For the listing below, return the line containing "Image resolution: width=1024, height=1887.", the line containing "Articles (65, 1566)", and all lines in between, exactly as written and nothing else.

ENTRIES PROVIDED:
════════════════

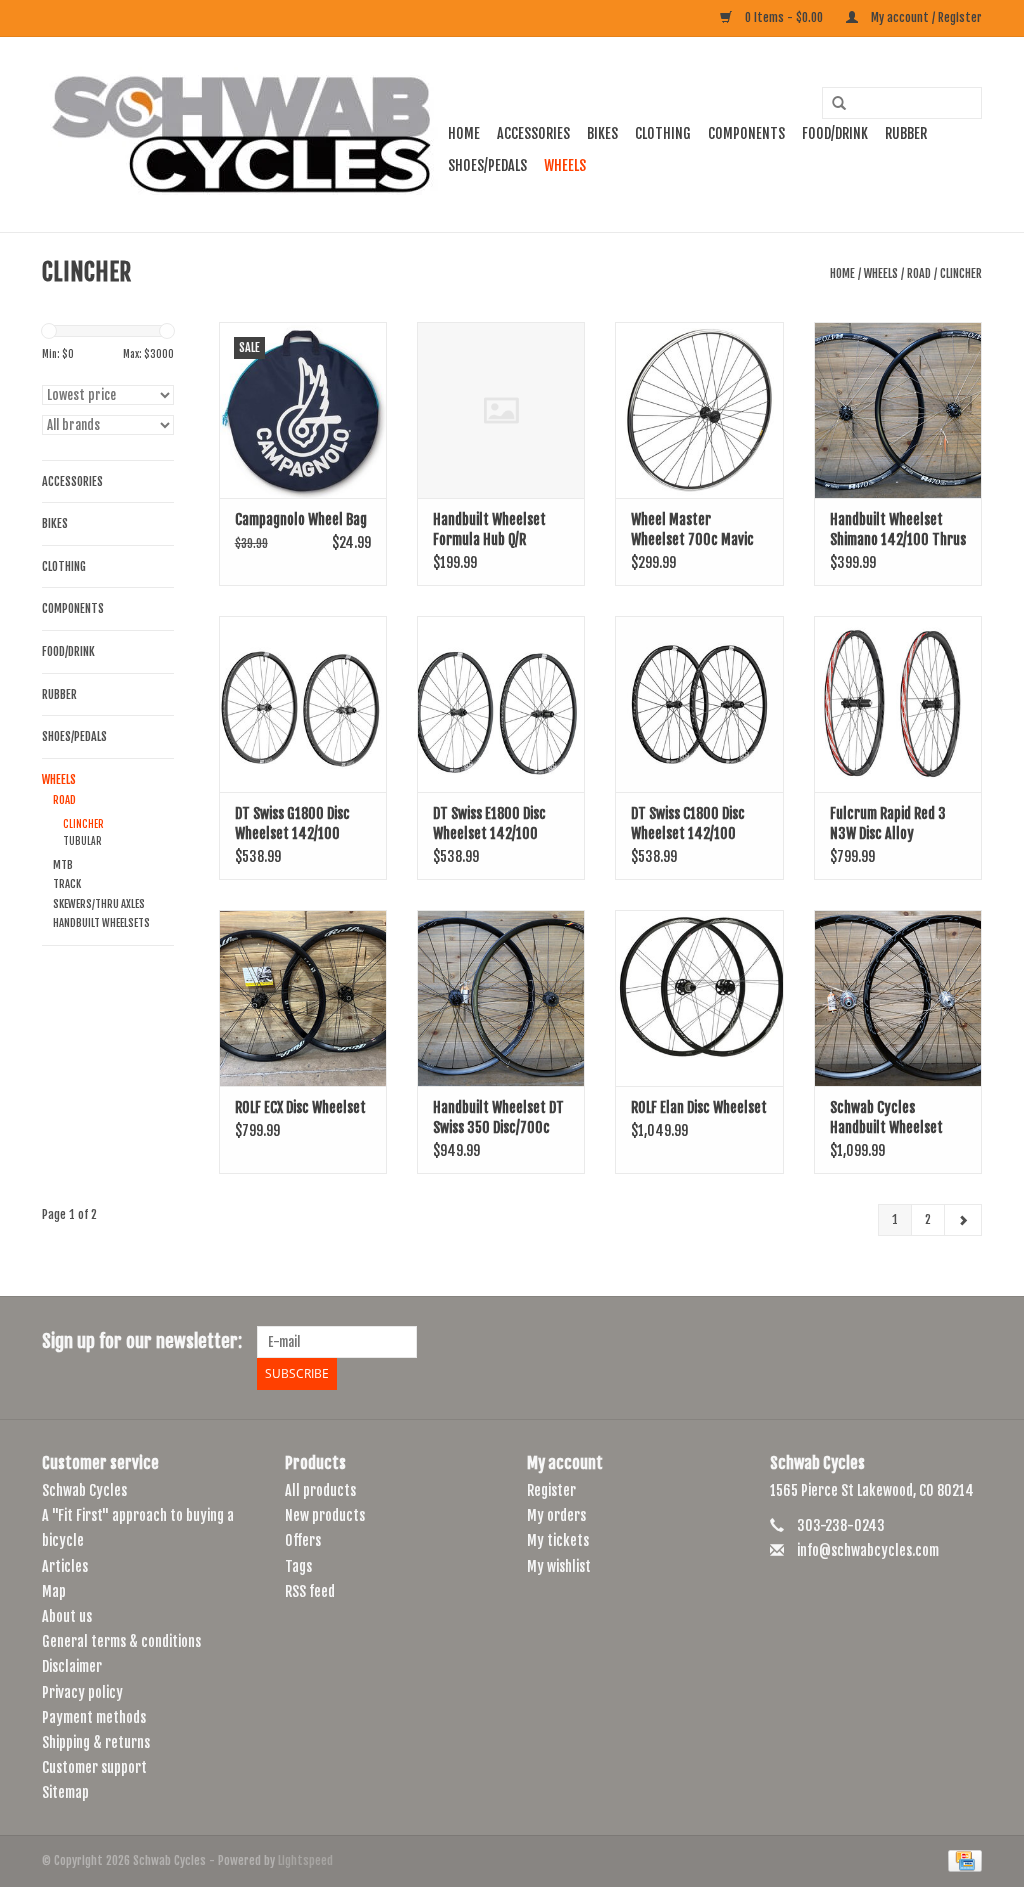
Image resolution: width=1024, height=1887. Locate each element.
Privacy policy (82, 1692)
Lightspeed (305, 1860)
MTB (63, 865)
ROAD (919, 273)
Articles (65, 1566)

════════════════

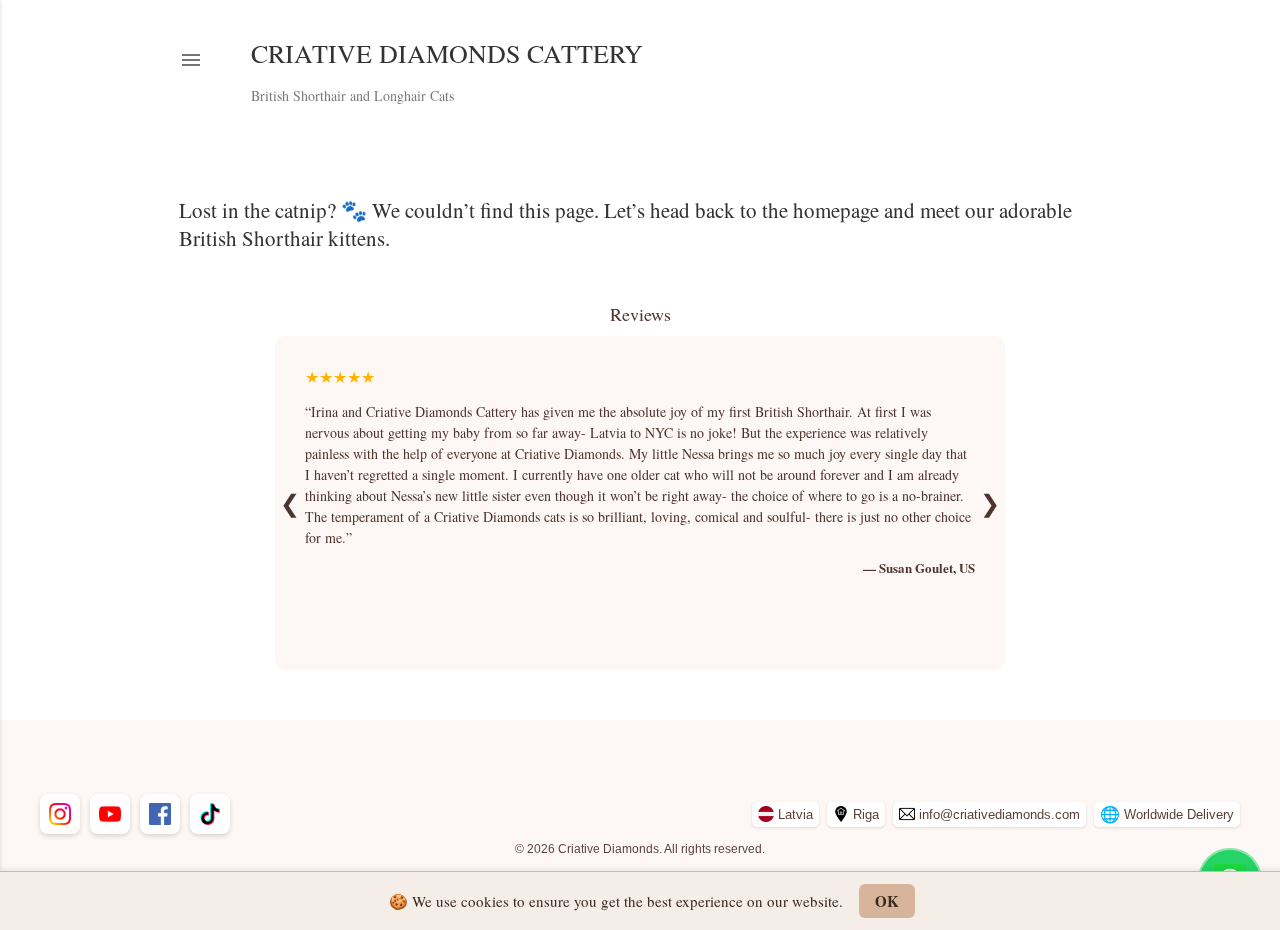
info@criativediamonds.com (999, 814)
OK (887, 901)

════════════════

EXERCISE RESULT:
Image resolution: width=1024, height=1887. Locate each element.
Privacy policy (82, 1692)
Lightspeed (305, 1860)
MTB (63, 865)
ROAD (919, 273)
Articles (65, 1566)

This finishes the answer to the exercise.